Ah, my Team Training friends......here we are. What to say, what to say? It's been a blast and, in the spirit of the awards season presently upon us (Up In the Air, by the by, was the best movie of the year and I won't be convinced otherwise), I will use my Week 8 blog to give my Best Exercise award.
The nominees for Best Exercise are:
1. The Hall of Death (popularized by the ancient Mandarin tradition of carrying large water buckets up long flights of stairs, reinvented by OBC in the form of carrying heavy weights while lunging up and down the gym while treadmillers laugh at you, and then jumping onto a speeding treadmill....and early favorite).
2. The Upper Junk Killers (who the hell knows where this one came from, but it involves placing a too-big exercise ball between your feet while lying flat on your back, engaging your abs and junk region, and lifting said ball toward said junk repeatedly until you blackout...also a good one).

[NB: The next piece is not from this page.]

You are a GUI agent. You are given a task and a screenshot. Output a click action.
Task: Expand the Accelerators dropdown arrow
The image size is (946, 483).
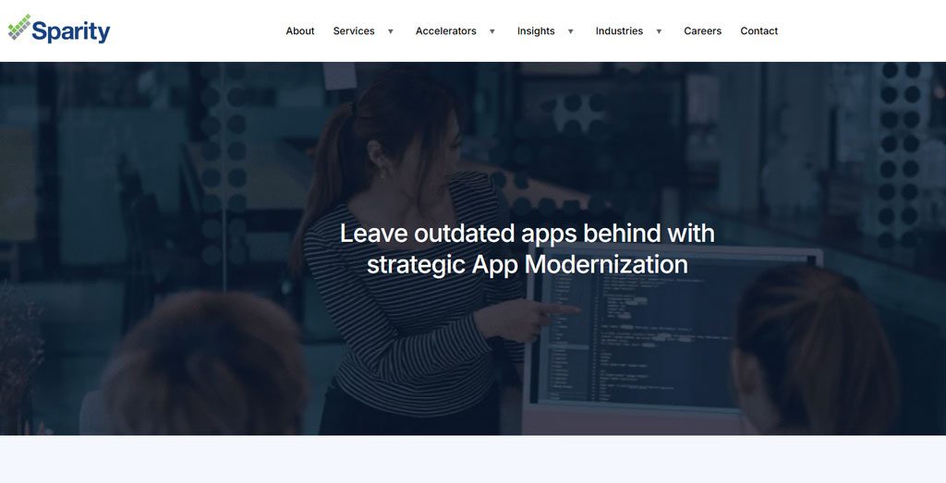tap(492, 31)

3. The Slippery Step Move of Death (only available in your local BodyStep class, this involves sweating a quart of fluid onto the floor around you for forty minutes, only to realize you have done this when OBC turns on the "speed step" track and you spend the ensuing three minutes trying to run, not slip, and not die while smiling because OBC gets mad when you don't smile).
4. Planking - front and side (we all know this one....theorized to engage your core, planking was first discovered in Dante's fifth circle of hell on the other side of the river styx...planking is horrible, utterly and completely...planking is like country music mixed with waterboarding multiplied by Kara DioGuardi).
And the winner is.....wait for it....
THE FUN EXERCISE BALL Sitty-Standy Uppy Thing!!!! Wow...a complete under dog. Congratulations exercise ball, you rule, and all of RK2 can now do this.
Congrats to all on an awesome eight weeks. Let's do it again sometime.